I've recently started configuringn and using DMARC reports and I have the following question. How can the DKIM domain not be my domain (and pass)?
I have the following report
<record>
<row>
<source_ip>185.53.XXX.XXX</source_ip>
<count>1</count>
<policy_evaluated>
<disposition>none</disposition>
<dkim>fail</dkim>
<spf>fail</spf>
<reason>
<type>forwarded</type>
<comment>looks forwarded, not quarantined for DMARC</comment>
</reason>
</policy_evaluated>
</row>
<identifiers>
<header_from>mydomain.com</header_from>
</identifiers>
<auth_results>
<dkim>
<domain>customer.co.uk</domain>
<result>pass</result>
<selector>default</selector>
</dkim>
<spf>
<domain>gmail.com</domain>
<result>softfail</result>
</spf>
</auth_results>
</record>
We send an email to a customer, the source_ip is not from my domain but related to the customer email server.

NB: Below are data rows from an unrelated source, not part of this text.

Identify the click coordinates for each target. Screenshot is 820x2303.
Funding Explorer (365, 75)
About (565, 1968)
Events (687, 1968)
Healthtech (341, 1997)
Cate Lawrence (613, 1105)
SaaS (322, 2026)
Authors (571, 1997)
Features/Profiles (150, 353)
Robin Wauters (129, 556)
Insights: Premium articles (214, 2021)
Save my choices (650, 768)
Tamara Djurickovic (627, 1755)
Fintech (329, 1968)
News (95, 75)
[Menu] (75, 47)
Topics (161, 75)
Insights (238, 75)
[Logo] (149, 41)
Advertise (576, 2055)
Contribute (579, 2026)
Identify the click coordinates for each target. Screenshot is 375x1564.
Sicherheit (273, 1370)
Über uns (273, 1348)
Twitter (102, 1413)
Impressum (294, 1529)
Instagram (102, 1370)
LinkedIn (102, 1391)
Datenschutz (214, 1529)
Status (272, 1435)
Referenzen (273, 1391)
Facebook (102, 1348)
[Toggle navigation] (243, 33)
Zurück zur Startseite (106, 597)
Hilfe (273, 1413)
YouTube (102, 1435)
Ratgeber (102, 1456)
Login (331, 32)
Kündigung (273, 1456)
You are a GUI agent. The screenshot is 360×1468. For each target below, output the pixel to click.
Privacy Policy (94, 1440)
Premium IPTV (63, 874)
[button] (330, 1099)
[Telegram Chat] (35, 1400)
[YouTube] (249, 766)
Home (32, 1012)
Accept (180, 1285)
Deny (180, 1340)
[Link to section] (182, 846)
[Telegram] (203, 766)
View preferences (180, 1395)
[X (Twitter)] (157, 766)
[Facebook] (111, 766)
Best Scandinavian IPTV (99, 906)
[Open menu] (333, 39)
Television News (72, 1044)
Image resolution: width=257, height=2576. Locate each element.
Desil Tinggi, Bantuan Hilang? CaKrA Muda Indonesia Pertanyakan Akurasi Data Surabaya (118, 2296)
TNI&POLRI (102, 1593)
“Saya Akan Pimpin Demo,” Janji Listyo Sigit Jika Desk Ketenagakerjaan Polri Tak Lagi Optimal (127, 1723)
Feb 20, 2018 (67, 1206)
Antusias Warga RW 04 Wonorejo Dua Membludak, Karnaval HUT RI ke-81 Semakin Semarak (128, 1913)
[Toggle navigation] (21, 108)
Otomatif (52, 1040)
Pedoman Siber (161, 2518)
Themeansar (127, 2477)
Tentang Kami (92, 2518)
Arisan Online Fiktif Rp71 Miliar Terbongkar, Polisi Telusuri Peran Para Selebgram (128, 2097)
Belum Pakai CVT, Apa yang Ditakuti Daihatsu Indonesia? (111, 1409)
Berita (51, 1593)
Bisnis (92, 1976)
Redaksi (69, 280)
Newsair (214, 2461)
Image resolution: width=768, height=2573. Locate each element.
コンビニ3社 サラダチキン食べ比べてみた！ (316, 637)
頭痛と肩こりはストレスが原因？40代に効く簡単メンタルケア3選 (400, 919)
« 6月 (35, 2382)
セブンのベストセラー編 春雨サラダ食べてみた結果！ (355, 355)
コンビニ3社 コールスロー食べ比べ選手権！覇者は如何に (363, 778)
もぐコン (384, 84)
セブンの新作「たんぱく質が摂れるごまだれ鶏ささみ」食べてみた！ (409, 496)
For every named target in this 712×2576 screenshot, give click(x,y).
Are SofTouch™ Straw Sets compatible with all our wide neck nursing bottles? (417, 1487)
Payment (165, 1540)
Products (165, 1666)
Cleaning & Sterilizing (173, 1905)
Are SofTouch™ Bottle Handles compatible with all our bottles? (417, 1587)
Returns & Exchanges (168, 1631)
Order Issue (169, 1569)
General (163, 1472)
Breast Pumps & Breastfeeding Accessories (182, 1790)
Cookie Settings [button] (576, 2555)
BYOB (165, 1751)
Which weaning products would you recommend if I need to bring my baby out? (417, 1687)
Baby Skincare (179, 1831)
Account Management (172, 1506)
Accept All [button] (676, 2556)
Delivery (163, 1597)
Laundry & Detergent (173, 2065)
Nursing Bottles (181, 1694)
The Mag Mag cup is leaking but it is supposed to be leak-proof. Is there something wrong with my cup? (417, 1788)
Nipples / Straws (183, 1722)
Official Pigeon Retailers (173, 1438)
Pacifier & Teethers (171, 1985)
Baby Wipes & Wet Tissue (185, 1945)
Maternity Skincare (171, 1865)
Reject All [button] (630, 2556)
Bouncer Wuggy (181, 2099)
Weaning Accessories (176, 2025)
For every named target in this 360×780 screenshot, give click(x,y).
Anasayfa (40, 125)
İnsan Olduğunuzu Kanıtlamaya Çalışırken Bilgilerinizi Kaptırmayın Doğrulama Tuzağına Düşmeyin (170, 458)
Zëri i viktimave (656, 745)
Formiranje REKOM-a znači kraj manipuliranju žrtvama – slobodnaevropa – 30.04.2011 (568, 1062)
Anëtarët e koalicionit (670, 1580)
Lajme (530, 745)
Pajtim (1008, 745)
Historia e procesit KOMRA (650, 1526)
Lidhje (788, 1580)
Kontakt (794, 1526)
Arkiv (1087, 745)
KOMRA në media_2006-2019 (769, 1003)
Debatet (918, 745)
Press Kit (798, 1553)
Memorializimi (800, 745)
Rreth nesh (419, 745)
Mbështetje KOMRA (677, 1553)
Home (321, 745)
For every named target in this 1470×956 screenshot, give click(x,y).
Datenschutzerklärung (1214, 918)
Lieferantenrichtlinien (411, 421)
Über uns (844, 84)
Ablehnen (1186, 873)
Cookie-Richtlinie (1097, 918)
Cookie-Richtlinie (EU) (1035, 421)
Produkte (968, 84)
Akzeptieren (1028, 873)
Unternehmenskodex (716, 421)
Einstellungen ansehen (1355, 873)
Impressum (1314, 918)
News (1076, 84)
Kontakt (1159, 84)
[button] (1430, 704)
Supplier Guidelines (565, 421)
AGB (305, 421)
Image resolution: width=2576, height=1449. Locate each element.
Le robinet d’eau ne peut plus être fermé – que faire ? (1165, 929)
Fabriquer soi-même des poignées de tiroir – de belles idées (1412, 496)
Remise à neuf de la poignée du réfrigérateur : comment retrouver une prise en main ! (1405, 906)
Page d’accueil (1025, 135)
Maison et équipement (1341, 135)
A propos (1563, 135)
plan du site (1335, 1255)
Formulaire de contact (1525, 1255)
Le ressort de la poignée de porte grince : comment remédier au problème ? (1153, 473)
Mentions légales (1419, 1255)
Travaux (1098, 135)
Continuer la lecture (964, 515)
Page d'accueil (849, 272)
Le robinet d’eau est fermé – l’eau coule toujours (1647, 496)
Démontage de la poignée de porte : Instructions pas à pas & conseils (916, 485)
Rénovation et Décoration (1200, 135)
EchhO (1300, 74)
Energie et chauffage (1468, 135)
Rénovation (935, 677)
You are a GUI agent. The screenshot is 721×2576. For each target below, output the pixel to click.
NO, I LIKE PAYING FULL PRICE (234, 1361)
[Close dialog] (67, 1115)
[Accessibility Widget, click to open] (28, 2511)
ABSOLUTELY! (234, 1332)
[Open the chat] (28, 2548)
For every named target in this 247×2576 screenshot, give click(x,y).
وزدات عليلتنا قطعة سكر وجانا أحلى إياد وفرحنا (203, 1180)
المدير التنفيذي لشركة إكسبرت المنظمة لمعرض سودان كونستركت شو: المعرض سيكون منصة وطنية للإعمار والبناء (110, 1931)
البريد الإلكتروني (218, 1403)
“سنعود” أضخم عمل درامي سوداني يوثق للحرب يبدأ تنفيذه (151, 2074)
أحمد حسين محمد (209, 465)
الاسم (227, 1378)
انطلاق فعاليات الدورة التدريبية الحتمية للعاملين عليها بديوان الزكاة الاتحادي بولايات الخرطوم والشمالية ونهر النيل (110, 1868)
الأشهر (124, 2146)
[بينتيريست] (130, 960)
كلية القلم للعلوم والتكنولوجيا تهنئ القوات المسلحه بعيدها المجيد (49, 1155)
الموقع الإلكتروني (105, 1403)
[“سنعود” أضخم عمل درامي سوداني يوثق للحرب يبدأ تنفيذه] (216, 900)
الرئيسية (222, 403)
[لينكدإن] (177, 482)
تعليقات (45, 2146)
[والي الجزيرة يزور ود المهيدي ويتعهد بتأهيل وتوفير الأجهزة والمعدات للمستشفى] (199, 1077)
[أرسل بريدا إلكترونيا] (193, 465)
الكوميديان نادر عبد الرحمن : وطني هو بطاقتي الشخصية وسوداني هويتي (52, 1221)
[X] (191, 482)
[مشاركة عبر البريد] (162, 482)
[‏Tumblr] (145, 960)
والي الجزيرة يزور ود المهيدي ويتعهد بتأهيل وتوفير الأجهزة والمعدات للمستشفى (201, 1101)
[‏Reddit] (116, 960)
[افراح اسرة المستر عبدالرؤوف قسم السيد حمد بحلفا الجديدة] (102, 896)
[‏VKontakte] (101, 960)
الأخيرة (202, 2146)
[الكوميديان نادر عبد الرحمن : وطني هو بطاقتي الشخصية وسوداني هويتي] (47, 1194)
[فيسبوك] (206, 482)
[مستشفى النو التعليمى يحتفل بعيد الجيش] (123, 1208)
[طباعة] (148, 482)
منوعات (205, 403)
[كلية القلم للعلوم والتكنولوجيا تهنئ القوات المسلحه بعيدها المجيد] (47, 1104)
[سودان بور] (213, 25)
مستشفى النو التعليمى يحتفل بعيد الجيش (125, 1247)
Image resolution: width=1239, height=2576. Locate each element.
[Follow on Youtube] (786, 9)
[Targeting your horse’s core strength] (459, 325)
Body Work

And the DKIM domain is the one of the customer (and the DKIM passes). I understand that the report is not about an my company sent but that the customer sent ( probably forwarding an email we sent).
The first question is, why is this showing at all in my report ?
Is that because, is that because it forwarding an email from me (in the From
field).
In that case, is the DKIM mine or the customer one.
Similarily, which SPF and DMARC rules are being used, those of my domain or of the customer domains ?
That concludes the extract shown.